::: SUPPLIED ENTRIES :::

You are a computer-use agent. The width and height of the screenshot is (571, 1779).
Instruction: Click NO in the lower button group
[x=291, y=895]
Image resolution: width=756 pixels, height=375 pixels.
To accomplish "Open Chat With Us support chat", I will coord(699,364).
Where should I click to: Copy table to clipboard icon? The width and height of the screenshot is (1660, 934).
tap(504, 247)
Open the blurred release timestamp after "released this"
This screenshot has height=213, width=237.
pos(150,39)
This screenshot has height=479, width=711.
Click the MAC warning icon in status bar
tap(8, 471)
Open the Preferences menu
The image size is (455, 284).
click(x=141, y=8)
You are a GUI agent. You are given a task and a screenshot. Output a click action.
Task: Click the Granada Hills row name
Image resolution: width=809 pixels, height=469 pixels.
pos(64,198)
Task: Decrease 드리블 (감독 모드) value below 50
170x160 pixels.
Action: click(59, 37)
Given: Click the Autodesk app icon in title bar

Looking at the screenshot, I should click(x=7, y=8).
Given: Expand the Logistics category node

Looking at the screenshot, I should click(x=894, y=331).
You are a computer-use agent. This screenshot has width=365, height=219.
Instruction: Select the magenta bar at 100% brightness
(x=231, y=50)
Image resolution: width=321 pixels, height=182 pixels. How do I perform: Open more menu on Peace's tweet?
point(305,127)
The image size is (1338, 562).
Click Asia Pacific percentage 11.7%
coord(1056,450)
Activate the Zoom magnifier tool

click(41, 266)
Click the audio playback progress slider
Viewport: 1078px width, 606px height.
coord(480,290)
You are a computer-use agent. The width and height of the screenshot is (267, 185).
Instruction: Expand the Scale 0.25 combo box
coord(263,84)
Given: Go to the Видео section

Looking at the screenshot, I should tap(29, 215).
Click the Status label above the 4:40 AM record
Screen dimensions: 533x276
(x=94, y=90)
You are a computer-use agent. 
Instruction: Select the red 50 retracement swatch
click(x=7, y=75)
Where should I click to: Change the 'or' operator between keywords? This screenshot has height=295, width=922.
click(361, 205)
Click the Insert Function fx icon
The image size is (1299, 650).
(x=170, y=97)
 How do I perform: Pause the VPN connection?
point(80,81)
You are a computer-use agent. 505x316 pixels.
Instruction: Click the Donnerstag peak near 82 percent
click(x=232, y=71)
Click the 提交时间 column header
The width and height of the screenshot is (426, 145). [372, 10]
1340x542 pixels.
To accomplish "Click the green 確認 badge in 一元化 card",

:::

- _AIM_
Rewrite the whole listing above as a numbered list with one line per item, and drop the blank lines.

- _RESULT_
1. You are a computer-use agent. The width and height of the screenshot is (571, 1779).
2. Instruction: Click NO in the lower button group
3. [x=291, y=895]
4. Image resolution: width=756 pixels, height=375 pixels.
5. To accomplish "Open Chat With Us support chat", I will coord(699,364).
6. Where should I click to: Copy table to clipboard icon? The width and height of the screenshot is (1660, 934).
7. tap(504, 247)
8. Open the blurred release timestamp after "released this"
9. This screenshot has height=213, width=237.
10. pos(150,39)
11. This screenshot has height=479, width=711.
12. Click the MAC warning icon in status bar
13. tap(8, 471)
14. Open the Preferences menu
15. The image size is (455, 284).
16. click(x=141, y=8)
17. You are a GUI agent. You are given a task and a screenshot. Output a click action.
18. Task: Click the Granada Hills row name
19. Image resolution: width=809 pixels, height=469 pixels.
20. pos(64,198)
21. Task: Decrease 드리블 (감독 모드) value below 50
22. 170x160 pixels.
23. Action: click(59, 37)
24. Given: Click the Autodesk app icon in title bar
25. Looking at the screenshot, I should click(x=7, y=8).
26. Given: Expand the Logistics category node
27. Looking at the screenshot, I should click(x=894, y=331).
28. You are a computer-use agent. This screenshot has width=365, height=219.
29. Instruction: Select the magenta bar at 100% brightness
30. (x=231, y=50)
31. Image resolution: width=321 pixels, height=182 pixels. How do I perform: Open more menu on Peace's tweet?
32. point(305,127)
33. The image size is (1338, 562).
34. Click Asia Pacific percentage 11.7%
35. coord(1056,450)
36. Activate the Zoom magnifier tool
37. click(41, 266)
38. Click the audio playback progress slider
39. Viewport: 1078px width, 606px height.
40. coord(480,290)
41. You are a computer-use agent. The width and height of the screenshot is (267, 185).
42. Instruction: Expand the Scale 0.25 combo box
43. coord(263,84)
44. Given: Go to the Видео section
45. Looking at the screenshot, I should tap(29, 215).
46. Click the Status label above the 4:40 AM record
47. Screen dimensions: 533x276
48. (x=94, y=90)
49. You are a computer-use agent. 
50. Instruction: Select the red 50 retracement swatch
51. click(x=7, y=75)
52. Where should I click to: Change the 'or' operator between keywords? This screenshot has height=295, width=922.
53. click(361, 205)
54. Click the Insert Function fx icon
55. The image size is (1299, 650).
56. (x=170, y=97)
57.  How do I perform: Pause the VPN connection?
58. point(80,81)
59. You are a computer-use agent. 505x316 pixels.
60. Instruction: Click the Donnerstag peak near 82 percent
61. click(x=232, y=71)
62. Click the 提交时间 column header
63. The width and height of the screenshot is (426, 145). [372, 10]
64. 1340x542 pixels.
65. To accomplish "Click the green 確認 badge in 一元化 card",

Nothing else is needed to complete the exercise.